Dernière mise à jour à 16h12 le 27/07
Des enfants de travailleurs migrants prennent la pose pour une photo au cours de leur voyage à l'Université de Beijing. [Photo : Zou Hong/China Daily] |
Elle n'avait pas vu son père depuis presque un an, Fang Yuan, 14 ans, mesurant aujourd'hui 1,63 m, trembla légèrement avec un sourire inquiet lorsque son père, un ouvrier du bâtiment, s'approcha d'elle pour la prendre dans ses bras. Un câlin, qui a duré plusieurs secondes.
«Depuis 2004, quand papa m'a d'abord laissé pour le travail, je lui ai demandé une fois de ne pas partir», a confié Fang. «Mais je ne me souviens plus de ce qu'il a dit.»

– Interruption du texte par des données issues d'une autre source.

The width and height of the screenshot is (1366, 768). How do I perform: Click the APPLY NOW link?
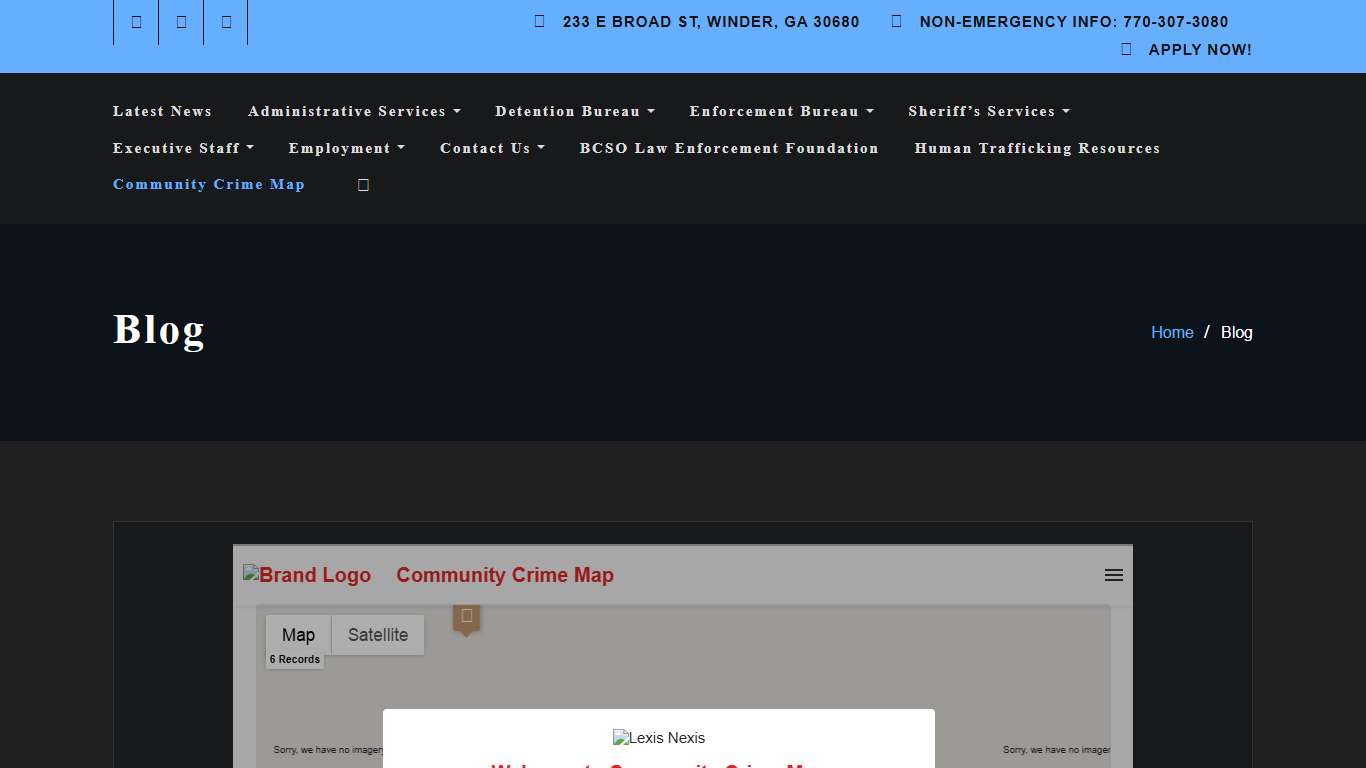pos(1199,48)
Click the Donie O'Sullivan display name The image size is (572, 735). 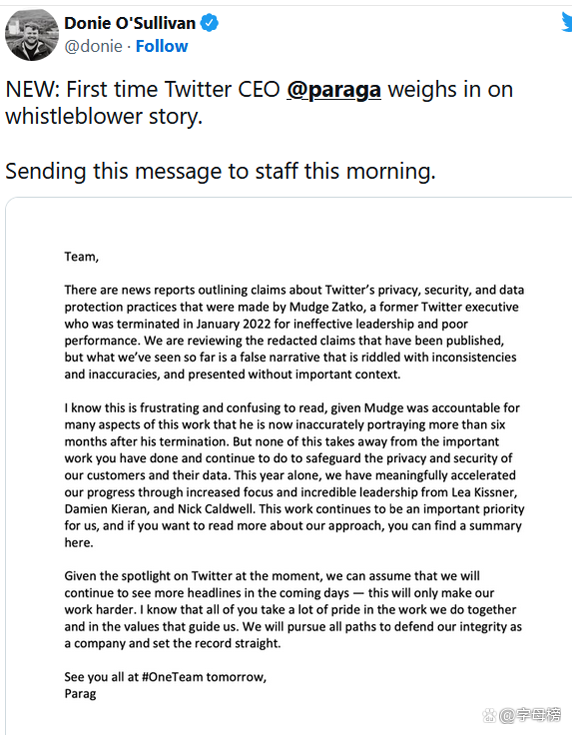[130, 23]
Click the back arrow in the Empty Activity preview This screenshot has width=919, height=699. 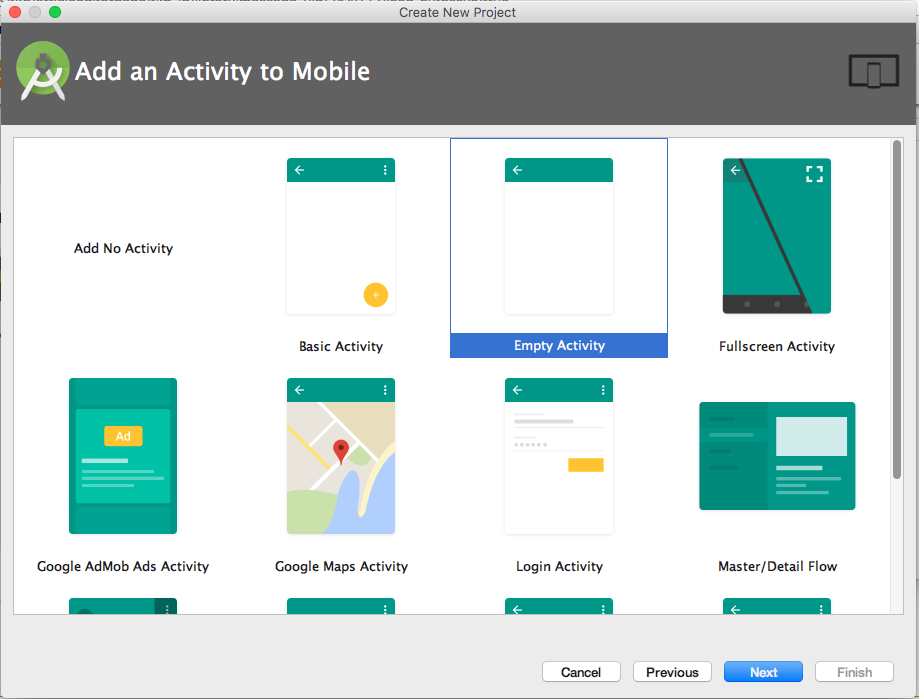pyautogui.click(x=517, y=169)
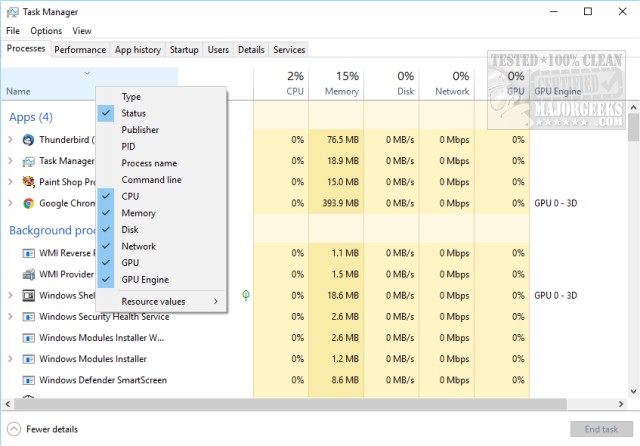Disable the Memory column in context menu

pyautogui.click(x=138, y=213)
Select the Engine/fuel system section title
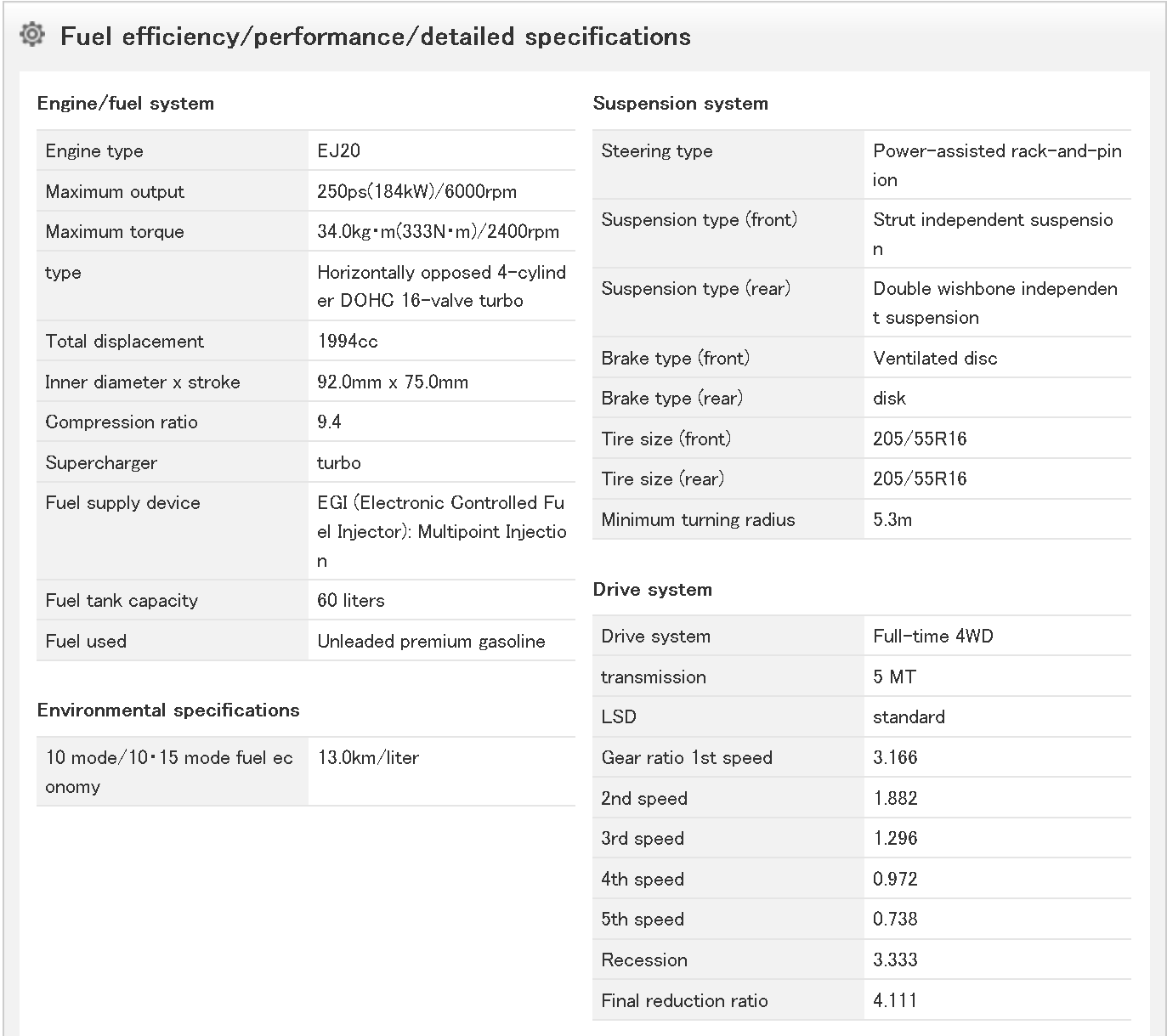Image resolution: width=1167 pixels, height=1036 pixels. tap(126, 104)
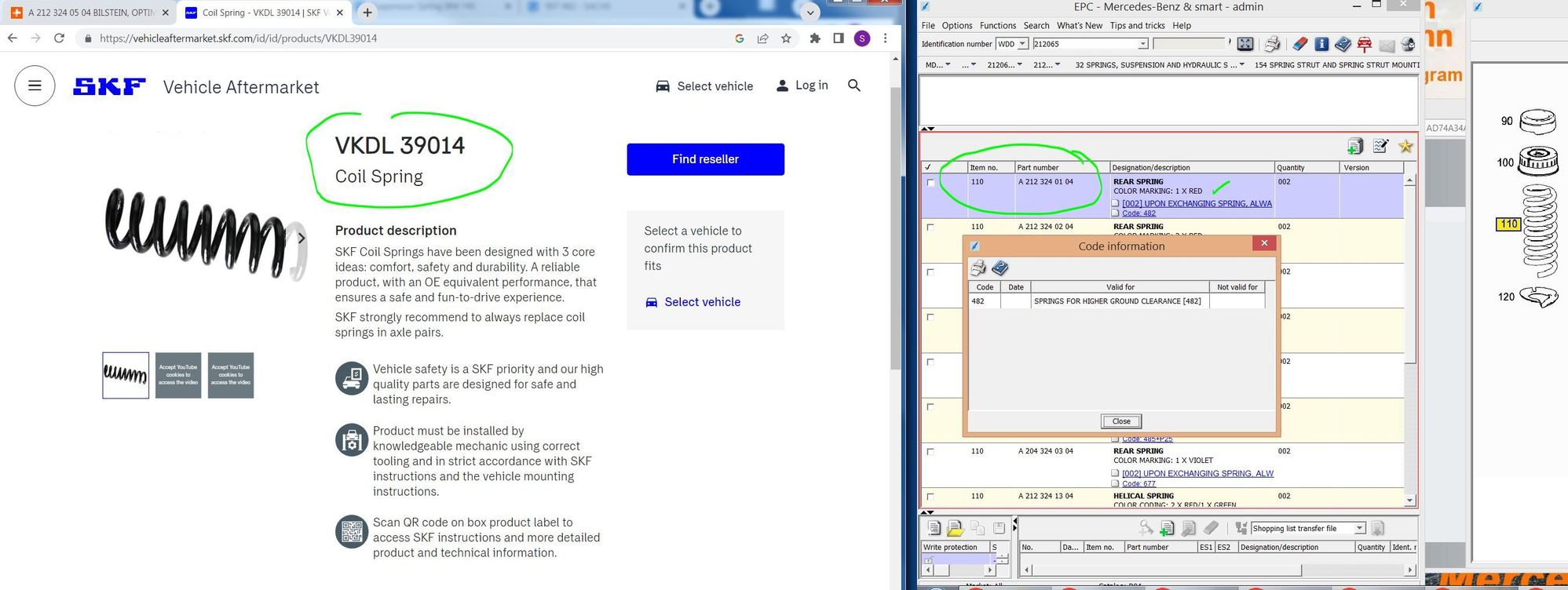This screenshot has height=590, width=1568.
Task: Check the box for part A 212 324 01 04
Action: pos(930,182)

La jeune fille fait partie des 61 millions d'enfant laissés en arrière en Chine, les parents quittant pour des emplois mieux payés, généralement loin de leur ville natale.
Chaque été, ils font face à un dilemme : rester au village ou rejoindre leurs parents vivant dans une grande métropole.
Rester signifie, les enseignants étant en vacances d'été, que seuls les grands-parents peuvent en général veiller sur eux, sauf que certains sont vite dépassés. Mais quitter, veut aussi dire errer seul(e) dans une jungle métropolitaine menaçante alors que leurs parents travaillent.
Heureusement pour Fang, cet été, elle a pu opter pour une autre solution.
Elle a été l'un des 217 enfants ayant des antécédents similaires (100 à Daqing, la province du Heilongjiang, 92 de la province du Shanxi, et 25 de la région autonome ouïgoure du Xinjiang), triés sur le volet par les gouvernements locaux pour visiter Beijing pendant une semaine, tous frais payés.
La Fédération des syndicats de Chine (ACFTU), qui a organisé et parrainé le voyage, estime que cette expérience va donner aux enfants une chance de voir le monde en dehors de leur maison. En espérant que cela les incitera à étudier plus dur et améliorer leurs chances d'avoir une bonne vie en passant l'examen d'entrée à l'Université, qui, pour beaucoup de jeunes issus de familles défavorisées est la seule voie possible.
Pendant ce séjour, qui a pris fin le week-end dernier, les enfants ont pu assister au lever du drapeau national sur la place Tian'anmen, un grand honneur en Chine. Ils ont également marché à l'intérieur du stade du Nid d'oiseau, grimpé sur la Grande Muraille et visité l'Université de Beijing.
La Chine compte au moins 277 millions de travailleurs migrants comme le papa de Fang Yuan, selon les données publiées en 2015 par le Bureau national des statistiques.
Son père, Fang Xiuer, 47 ans, a notamment fixé et sécurisé des barres d'acier sur les sites de construction un peu partout dans le pays depuis plus de trois décennies. Il travaille maintenant à Beijing, ce qui fait que le père et la fille ont pu se voir pendant le voyage.
Sa fille a été choisie par la fédération locale du Shanxi, où la société qui l'emploie depuis plus de dix ans est basée.
Fang Xiuer, natif d'un village se situant environ 100 kilomètres de Fuzhou (la province du Fujian), a laissé derrière lui il y a 12 ans, sa femme et son enfant, pour chercher du travail dans les grandes villes comme Tianjin et Beijing.
Chaque mois, il gagne entre 6000 et 8000 yuans (de 900 à 1200 $). Son épouse, qui fait la plonge dans un restaurant à Fuzhou, ne touche pas plus de 2000 yuans par mois. Ils ont acheté à Fang un smartphone grand écran pour rester en contact avec eux.
Les 217 enfants qui ont profité de la visite dans la capitale, ont pratiquement tous la même expérience.
Xia Tian, un chef d'équipe du bureau de Daqing de la fédération du commerce, a déclaré que des 100 enfants de son groupe, beaucoup n'avaient jamais quitté leurs villages ou comtés avant ce voyage. Xia et ses collègues établissent des normes strictes pour faire en sorte que chaque enfant sélectionné ait vraiment besoin d'aide.
«S'il y a juste un gamin, qui se sent vraiment inspiré pour travailler plus dur et se faire un chemin pour étudier à Beijing, alors cela vaudra vraiment la peine d'avoir monté ce projet», a déclaré Xia.
Ayigulzeli Turson, 11 ans, venant du Xinjiang, a joué à un jeu de mains avec son amie lors d'une visite l'Université de Beijing. Elle traduit le jingle ouïgoure qui accompagnait le jeu en mandarin et a enseigné à ses camarades. «Je veux venir à Beijing. Je vais être très studieuse», a-t-elle promis. «Plus tard, je veux réussir l'entrée de l'Université de Beijing ou celle de Tsinghua.»